> [Task prompt]
Turn everything in the data below, from the line containing "This screenshot has height=218, width=424." down to the line containing "(x=46, y=149)", into a numbered list with blank lines omitted. Leave the pictures out.
──────── Data supplied ────────
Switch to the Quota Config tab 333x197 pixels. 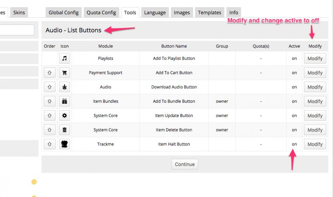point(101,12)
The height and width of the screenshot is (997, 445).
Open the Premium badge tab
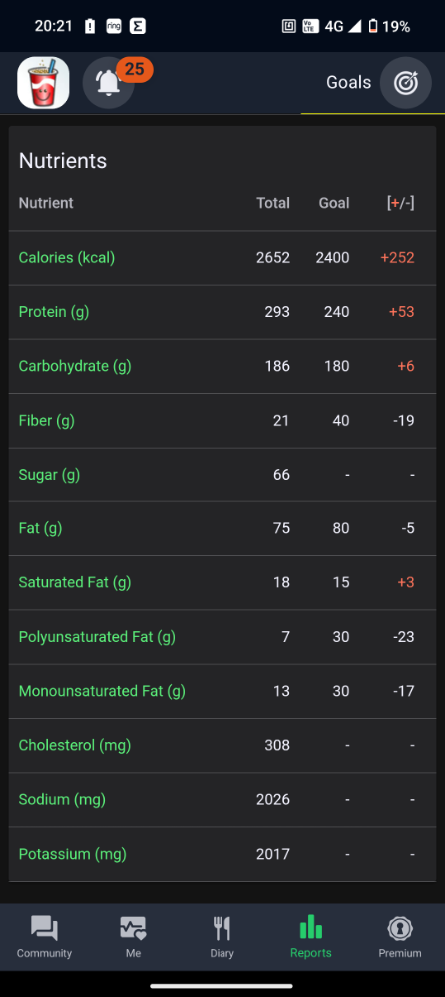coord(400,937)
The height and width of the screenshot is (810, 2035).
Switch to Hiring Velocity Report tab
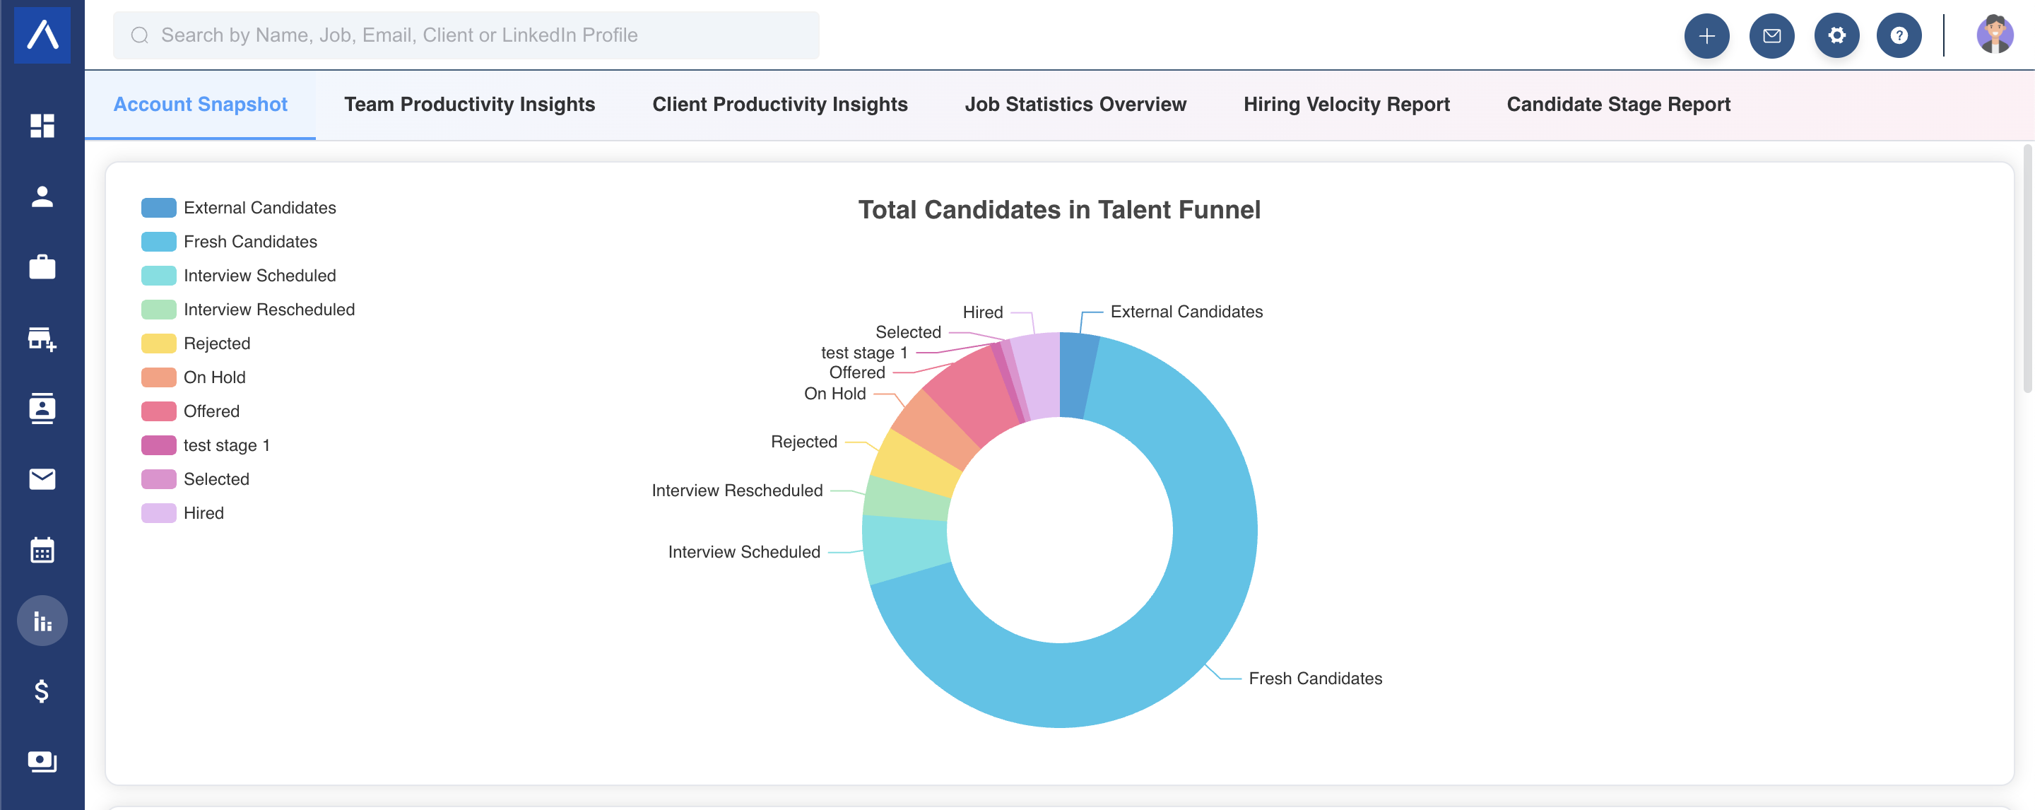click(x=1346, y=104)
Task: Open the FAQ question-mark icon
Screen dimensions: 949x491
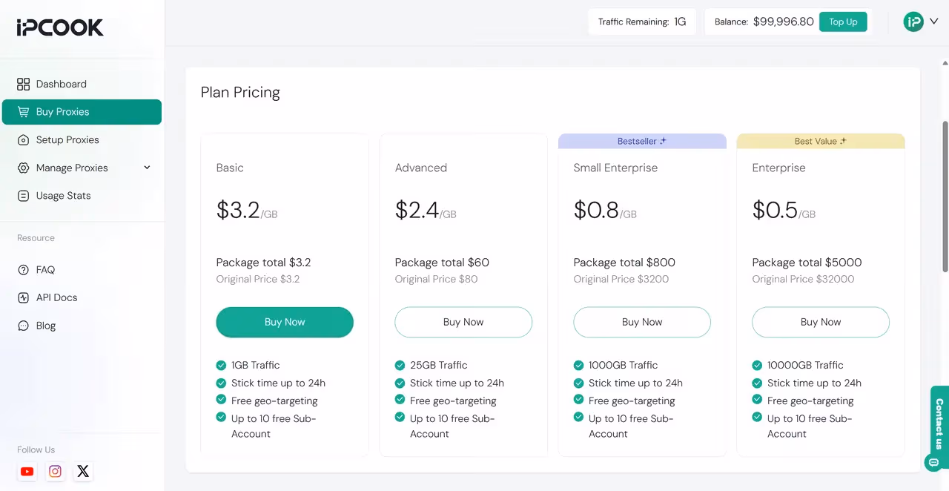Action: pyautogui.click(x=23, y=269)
────────
──────── Data supplied ────────
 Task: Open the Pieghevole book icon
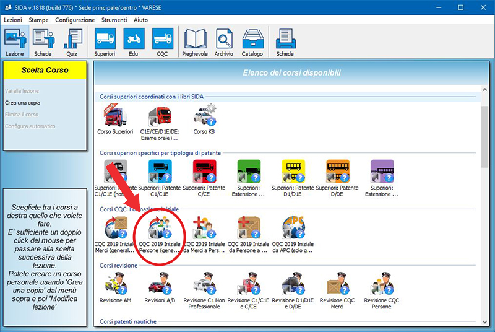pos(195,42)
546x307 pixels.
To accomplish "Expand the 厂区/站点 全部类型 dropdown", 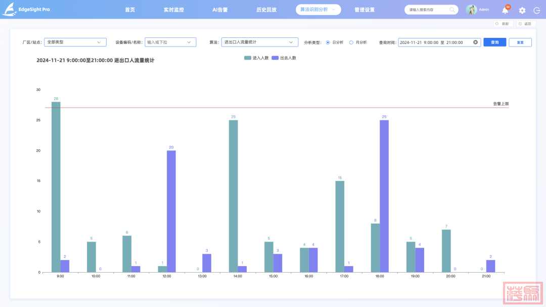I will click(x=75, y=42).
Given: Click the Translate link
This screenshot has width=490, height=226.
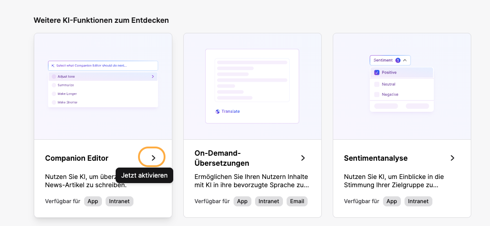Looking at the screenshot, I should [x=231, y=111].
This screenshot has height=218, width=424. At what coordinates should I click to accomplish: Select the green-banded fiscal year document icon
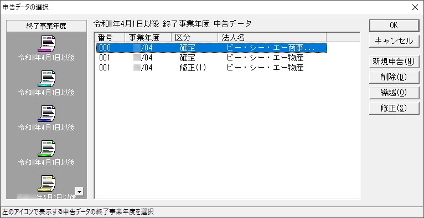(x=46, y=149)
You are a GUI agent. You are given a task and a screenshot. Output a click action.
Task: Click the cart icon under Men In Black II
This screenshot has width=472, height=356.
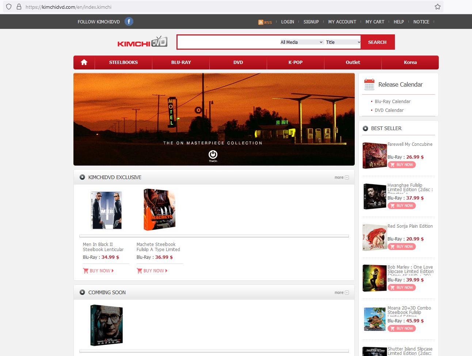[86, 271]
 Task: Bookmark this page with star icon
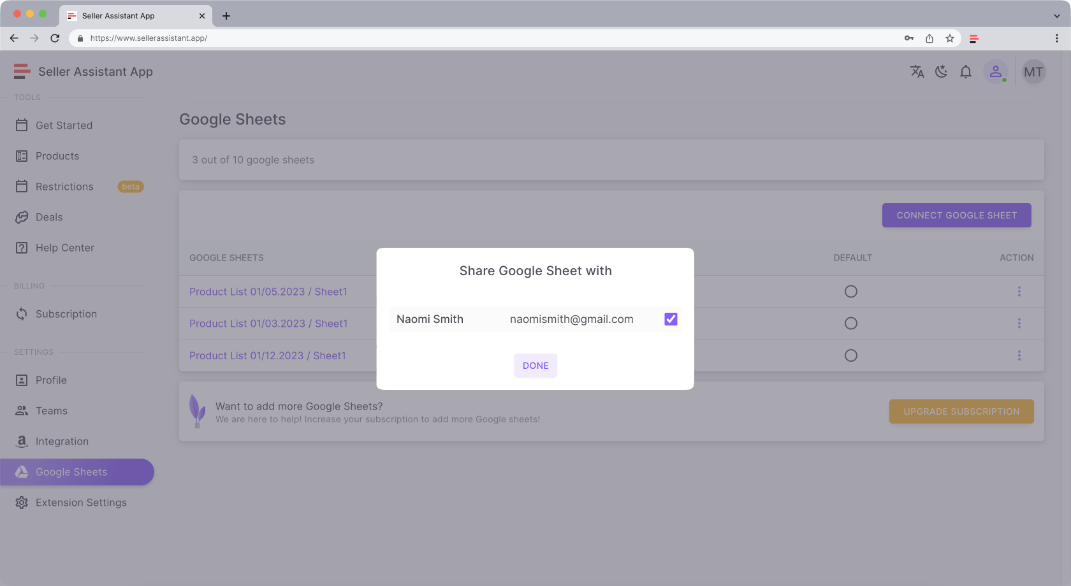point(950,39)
────────
> [Output of the exercise]
1. This screenshot has height=218, width=424. At what coordinates should I click to accomplish: Select the green-banded fiscal year document icon
2. (x=46, y=149)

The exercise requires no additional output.